On Monday night Tunisian national Hamouda Bessad, 34, was stabbed in the chest several times near the L.A.N exchange and internet cafe on Old Kent Road.

On Sunday, firefighters discovered the remains of two men during a flat-fire in Sterling Gardens, New Cross. Cops believe the men were killed before the blaze started.

The day before that, the body of John Howell, 24, was found on the Milford Towers estate, Catford. Eugene Sinclair, 31, of Milford Towers has been charged with his murder.

Wednesday, July 02, 2008

Hillaballoo - July 19th - South London Songs

Plans are coming along nicely for the Hillaballoo event in and around Telegraph Hill Park on Saturday July 19th. Confirmed activities and events include a local history walk by Malcolm Bacchus (Telegraph Hill Society), a camera obscura, an arts and crafts fair, Brief Encounter film night, sculpture, photography and much more beside.

As mentioned before Transpontine is sponsoring an afternoon acoustic music event as part of Hillaballoo, themed around South London Songs. Local singers and musicians will be doing short sets, with all of them agreeing to sing at least one song that mentions a South London location. Confirmed to take part so far are:

- Ceri James - talented local singer/songwriter with his first album due to be released later this week.
- Little Devils - New Cross rhythm & blues
- Brockley Ukulele Group - after several months strumming in Cafe Brocca, BUG makes its eagerly anticipated public debut!
- Quaggy River Boys.
- and... er... Neil Transpontine.

The event is scheduled to take place from 2 p m to around 3:30 pm next to the park in Cafe Orange, Kitto Road, SE14 (subject to confirmation of music license). Admission will be free.

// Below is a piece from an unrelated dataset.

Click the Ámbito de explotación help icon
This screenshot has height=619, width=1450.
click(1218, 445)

We could probably still squeeze in a couple more acts, so do get in touch if you're interested (you can use the email at top of blog or leave your details in the comments section).

Tuesday, July 01, 2008

The Fallen

The Man from Catford is apparently calling it a day. Shame, but we'll see... I've known a few people to retire from blogging whose addiction kicks back in sooner rather than later.

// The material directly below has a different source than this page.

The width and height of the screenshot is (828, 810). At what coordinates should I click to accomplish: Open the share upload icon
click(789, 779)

Meanwhile Slightly Lost in the World seems to have not only ceased posting but deleted the entire blog - the end of that particular gay cyclist perspective on Brockley life.

I can understand the sense of getting sick of it all and wanting to wipe away what you've written, especially if you've exposed more of yourself than you're comfortable with. But generally I hope that even if people decide to stop blogging they leave what they've written in the past up there - as a sometime historian I appreciate how useful these first hand primary sources might be to future historians trying to understand what people are doing and thinking today. Anyway, I am sure that everything any of us have ever written online is cached somewhere - maybe it's an illusion that we can ever really delete anything.